The Ludwig Conspiracy(40)
He stood alone in the ostentatious entrance hall, right in front of an equestrian statue of Louis XIV. On the ceiling above him, one of the Sun King’s favorite sayings was prominently displayed between two frescoes showing chubby little cherubs.
Inferior to no one, Steven translated silently to himself. The very opposite of how I feel right now.
The bookseller looked around the hall but found no hint of how to solve the problem of the cipher. However, one thing struck him: the entire castle was a tribute to Greco-Roman antiquity on one hand, and the French baroque on the other. It was full of portraits of French noblemen. There was a hall of mirrors like the Sun King’s, and a four-poster bed with a canopy as tall as a high-diving board. Most amusing of all was the dining room with the famous dumbwaiter in the middle of it.

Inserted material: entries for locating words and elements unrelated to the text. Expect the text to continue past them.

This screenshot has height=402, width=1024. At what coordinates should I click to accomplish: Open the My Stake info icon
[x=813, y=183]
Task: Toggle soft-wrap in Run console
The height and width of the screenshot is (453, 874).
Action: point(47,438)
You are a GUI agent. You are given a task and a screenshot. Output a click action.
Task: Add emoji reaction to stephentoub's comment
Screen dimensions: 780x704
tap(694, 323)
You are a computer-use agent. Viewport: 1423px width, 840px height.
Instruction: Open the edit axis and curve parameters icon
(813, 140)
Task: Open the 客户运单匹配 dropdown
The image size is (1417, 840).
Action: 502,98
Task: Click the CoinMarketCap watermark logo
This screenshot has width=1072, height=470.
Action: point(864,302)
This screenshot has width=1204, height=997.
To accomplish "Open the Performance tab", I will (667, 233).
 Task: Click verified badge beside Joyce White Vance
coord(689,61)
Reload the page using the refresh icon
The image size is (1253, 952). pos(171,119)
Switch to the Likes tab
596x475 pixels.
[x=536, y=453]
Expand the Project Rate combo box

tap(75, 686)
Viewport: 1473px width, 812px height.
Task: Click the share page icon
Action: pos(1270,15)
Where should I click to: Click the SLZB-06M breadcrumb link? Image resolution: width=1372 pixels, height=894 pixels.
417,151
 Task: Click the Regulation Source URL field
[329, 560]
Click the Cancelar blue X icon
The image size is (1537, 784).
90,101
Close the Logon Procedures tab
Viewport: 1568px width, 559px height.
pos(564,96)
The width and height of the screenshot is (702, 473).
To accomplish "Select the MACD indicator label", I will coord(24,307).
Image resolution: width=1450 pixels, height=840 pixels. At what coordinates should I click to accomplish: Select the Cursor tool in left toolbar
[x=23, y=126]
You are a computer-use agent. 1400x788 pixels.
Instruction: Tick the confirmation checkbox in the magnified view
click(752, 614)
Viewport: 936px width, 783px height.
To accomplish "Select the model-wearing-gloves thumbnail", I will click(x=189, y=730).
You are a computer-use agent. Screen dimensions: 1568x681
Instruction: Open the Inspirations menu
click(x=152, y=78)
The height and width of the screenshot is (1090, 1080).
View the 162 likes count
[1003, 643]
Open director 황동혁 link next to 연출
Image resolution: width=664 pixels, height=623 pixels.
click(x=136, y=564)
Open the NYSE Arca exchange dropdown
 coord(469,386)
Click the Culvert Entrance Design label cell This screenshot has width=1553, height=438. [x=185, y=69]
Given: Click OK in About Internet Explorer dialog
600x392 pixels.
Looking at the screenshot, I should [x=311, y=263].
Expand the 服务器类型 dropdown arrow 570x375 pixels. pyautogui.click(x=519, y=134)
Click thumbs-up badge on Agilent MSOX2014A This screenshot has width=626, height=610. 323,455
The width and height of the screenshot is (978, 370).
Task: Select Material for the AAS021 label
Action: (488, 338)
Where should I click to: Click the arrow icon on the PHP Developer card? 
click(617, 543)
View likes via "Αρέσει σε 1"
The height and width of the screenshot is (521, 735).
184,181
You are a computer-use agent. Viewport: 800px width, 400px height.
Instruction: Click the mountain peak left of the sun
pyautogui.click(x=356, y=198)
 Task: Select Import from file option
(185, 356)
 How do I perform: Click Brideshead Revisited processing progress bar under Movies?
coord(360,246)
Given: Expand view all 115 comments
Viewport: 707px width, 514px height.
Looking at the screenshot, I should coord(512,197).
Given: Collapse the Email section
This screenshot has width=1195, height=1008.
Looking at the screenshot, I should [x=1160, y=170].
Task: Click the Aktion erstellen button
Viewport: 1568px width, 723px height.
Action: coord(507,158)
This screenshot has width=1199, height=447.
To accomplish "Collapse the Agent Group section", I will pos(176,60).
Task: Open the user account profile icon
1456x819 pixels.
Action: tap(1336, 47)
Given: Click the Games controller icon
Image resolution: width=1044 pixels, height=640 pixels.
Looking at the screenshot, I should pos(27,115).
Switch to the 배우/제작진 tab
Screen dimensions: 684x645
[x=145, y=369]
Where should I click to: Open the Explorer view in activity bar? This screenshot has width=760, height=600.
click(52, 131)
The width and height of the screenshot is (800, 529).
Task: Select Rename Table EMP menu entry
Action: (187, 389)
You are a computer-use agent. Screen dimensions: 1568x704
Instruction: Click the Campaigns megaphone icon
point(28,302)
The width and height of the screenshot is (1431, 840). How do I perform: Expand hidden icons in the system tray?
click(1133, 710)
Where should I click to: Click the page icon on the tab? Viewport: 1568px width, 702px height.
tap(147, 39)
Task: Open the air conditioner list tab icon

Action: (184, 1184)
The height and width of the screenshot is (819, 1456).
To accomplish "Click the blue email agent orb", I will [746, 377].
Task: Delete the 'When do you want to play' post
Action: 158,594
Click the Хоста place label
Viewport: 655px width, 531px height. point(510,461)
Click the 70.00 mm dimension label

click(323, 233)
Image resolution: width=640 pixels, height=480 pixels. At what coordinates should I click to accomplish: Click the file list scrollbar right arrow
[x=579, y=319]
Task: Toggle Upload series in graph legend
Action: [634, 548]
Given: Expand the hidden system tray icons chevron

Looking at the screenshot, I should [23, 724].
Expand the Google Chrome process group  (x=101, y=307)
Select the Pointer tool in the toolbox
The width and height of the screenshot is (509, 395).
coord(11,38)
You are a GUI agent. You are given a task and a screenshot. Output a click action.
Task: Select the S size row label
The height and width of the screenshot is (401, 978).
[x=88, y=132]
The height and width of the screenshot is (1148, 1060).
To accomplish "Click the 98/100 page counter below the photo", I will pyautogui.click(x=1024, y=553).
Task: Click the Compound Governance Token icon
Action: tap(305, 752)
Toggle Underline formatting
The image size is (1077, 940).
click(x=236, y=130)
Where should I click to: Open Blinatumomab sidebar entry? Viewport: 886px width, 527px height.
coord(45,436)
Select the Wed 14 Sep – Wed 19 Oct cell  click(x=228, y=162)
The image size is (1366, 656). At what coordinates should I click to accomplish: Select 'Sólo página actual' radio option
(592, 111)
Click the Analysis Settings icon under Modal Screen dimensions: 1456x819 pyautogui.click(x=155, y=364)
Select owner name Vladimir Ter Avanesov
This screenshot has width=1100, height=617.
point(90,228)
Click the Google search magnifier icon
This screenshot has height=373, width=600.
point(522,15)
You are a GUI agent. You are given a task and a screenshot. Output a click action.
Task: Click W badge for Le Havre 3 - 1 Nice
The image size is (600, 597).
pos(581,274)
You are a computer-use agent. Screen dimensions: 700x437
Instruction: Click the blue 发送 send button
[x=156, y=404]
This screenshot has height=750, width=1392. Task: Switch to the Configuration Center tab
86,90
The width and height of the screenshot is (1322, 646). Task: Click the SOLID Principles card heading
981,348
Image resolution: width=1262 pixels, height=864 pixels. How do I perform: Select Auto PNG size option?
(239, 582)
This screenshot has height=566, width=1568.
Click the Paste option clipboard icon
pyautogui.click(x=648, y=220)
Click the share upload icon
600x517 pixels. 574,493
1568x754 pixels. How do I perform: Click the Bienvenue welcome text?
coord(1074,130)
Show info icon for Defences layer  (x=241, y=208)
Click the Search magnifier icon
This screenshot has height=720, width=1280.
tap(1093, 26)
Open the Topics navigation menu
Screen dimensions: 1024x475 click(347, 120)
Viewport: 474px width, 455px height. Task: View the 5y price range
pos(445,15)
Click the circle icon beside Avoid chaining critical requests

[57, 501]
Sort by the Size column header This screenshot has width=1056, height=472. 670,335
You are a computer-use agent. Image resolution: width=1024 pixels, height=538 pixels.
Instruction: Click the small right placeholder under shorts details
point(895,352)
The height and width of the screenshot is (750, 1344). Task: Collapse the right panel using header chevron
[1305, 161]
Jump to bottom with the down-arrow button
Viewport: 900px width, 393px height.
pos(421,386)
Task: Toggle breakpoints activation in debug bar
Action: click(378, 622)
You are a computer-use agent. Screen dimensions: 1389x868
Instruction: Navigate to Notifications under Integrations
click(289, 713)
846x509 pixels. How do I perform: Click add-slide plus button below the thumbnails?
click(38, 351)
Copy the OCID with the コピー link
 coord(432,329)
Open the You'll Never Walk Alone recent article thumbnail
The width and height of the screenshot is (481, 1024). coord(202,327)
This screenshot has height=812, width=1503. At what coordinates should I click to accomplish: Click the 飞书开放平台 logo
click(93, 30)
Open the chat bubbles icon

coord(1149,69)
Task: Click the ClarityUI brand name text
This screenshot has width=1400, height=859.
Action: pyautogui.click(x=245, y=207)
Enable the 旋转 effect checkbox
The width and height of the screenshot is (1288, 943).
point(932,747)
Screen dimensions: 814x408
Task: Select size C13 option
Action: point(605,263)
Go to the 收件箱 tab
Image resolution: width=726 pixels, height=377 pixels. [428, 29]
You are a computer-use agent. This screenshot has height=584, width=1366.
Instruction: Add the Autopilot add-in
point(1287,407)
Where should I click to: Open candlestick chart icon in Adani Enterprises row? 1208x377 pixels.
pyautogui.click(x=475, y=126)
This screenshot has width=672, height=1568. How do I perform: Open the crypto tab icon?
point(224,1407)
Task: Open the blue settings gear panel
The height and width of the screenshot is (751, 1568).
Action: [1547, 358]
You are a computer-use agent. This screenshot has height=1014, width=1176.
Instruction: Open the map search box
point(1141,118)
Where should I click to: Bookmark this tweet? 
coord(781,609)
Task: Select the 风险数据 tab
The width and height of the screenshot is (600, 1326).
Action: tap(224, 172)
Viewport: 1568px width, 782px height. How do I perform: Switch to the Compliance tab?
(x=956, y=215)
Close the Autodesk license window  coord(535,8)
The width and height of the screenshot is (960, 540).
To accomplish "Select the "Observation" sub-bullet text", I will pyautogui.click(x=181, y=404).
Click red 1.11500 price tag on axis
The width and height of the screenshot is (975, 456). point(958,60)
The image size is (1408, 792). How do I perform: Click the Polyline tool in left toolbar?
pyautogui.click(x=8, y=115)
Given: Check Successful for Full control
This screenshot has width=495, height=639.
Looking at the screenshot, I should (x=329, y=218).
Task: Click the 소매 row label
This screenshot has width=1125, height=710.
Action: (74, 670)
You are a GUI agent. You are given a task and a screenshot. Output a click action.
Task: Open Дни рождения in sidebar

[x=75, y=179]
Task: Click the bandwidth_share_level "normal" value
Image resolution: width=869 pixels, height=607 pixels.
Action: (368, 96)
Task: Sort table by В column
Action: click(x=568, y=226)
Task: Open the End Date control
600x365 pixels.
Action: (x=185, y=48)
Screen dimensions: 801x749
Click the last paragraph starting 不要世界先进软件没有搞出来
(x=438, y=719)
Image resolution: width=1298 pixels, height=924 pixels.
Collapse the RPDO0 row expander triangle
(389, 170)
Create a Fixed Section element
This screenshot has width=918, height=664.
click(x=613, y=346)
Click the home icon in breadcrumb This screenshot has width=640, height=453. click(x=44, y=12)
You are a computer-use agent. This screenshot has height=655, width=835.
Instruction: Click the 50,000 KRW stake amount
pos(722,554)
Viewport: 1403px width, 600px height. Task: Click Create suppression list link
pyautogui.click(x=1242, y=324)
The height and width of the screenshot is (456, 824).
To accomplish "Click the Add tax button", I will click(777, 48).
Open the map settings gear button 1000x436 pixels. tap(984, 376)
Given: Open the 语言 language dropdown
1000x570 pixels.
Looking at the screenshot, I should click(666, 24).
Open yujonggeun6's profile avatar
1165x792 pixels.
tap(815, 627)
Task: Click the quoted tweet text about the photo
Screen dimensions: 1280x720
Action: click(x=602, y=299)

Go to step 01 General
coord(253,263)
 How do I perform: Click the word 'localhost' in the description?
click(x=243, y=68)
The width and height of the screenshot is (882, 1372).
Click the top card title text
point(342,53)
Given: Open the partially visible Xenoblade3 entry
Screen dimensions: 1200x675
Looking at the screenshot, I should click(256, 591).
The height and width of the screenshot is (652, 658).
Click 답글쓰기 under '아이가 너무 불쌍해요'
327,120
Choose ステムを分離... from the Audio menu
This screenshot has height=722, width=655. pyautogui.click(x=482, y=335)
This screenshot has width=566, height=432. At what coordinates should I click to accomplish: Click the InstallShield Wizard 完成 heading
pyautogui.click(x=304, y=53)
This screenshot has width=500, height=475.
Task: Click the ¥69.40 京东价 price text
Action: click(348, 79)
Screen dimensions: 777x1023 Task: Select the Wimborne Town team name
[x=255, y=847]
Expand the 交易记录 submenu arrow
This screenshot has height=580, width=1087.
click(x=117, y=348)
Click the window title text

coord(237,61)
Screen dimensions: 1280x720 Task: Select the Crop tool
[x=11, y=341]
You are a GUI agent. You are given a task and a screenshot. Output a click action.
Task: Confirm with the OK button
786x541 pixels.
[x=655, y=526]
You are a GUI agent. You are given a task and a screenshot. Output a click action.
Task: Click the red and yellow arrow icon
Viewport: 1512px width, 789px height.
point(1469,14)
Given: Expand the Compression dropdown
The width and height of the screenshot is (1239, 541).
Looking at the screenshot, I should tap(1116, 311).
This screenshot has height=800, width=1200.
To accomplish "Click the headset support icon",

It consisted of a flap through which the dining table, already set, could be brought up into the middle of the royal chamber by means of an ingenious mechanism. Steven imagined the king sitting up at night on his own, dining there with mirrors and lighted candles reflecting to infinity all around him.
And after that he lies on the Moroccan divan, smoking his chibouk, that long-stemmed Turkish pipe, or he rolls about on bearskins in a wooden hut while his servants have to perform, dressed as ancient German tribesmen for his benefit. Sorry, Frau Lengfeld, but the man was way out of his mind.
Steven was so deep in thought that he didn’t immediately notice the art detective’s light touch.
“Well, find out anything?” she asked encouragingly.
Gloomily, Steven shook his head. “No Marot, and nothing remotely like a clue.”
Sara sighed. “Same here. I ran around the park until I was worn out. Hunding’s hut, the Temple of Venus, the hermitage, the chapel, the Fountain of Neptune . . . This whole park is a damn labyrinth. And the upper part has already been closed to visitors. I guess this whole venture was doomed to fail all along. Sorry.”
She went out, lit herself a cigarette, and dropped wearily onto a park bench. “If we at least knew what we ought to be looking for. A sequence of numbers, a sentence, a picture. But at random like this? All we know is that the clue has something to do with the word LOVE.”
“I was thinking about that just now,” Steven said. “The Caesar code—the one I told you about at breakfast this morning—obviously wasn’t Marot’s chosen cipher. But there’s a considerably more complicated one. It’s known as the Vigenère cipher. If I remember correctly, it was rather popular in the mid-nineteenth century, so Marot would have known it.” Steven closed his eyes to concentrate. “In the Vigenère cipher, a different shift value is used for each of the letters to be coded, arising from the respective letters of the keyword. That avoids code letters appearing with too much frequency and giving away which letters they represent.”
Sara groaned. “This is beyond me.”
“It’s very simple, really. Look at this.” Steven broke a twig off one of the bushes near the castle and started writing in the gravel. After a minute he had two words, one above the other.
RIDDLE
LUDWIG
“Now, let’s suppose the word we want to write in code is RIDDLE. And our keyword is LUDWIG,” Steven began. “L is the twelfth letter of the alphabet, so the R of RIDDLE moves twelve letters forward, and it becomes . . .” He thought for a moment before writing down another letter. “It becomes C. The next letter in RIDDLE is I, so count out another twelve letters from C and it becomes U. Then D becomes G, the next D becomes S, and so on.” He scribbled a few more letters in the gravel and looked at the result with satisfaction.
PUZZLE
LUDWIG
AOCVTK
“Well, it certainly looks as jumbled as the sequences of letters in Marot’s diary,” Sara said. “So you could be right. All we need is the right keyword.”
“LOVE, maybe?” Steven suggested.
“Possibly. But I’d say that’s too obvious. It must be some other word, one that . . . well, that sort of symbolizes love.”
“Symbolizes?” the bookseller asked. “What’s that supposed to mean? There are thousands of—”
Suddenly he stopped. Sara looked at him in surprise.
“What is it?”
“I think I really do know a word like that,” Steven said, and pointed to the white temple on the hill in front of them. “Didn’t you say that’s the Temple of Venus? And there’s a Grotto of Venus somewhere around. This place is full of statues of Venus, and I saw a couple of paintings of Venus in the castle itself.”
“The goddess of love,” Sara said. “Why didn’t I think of her myself?”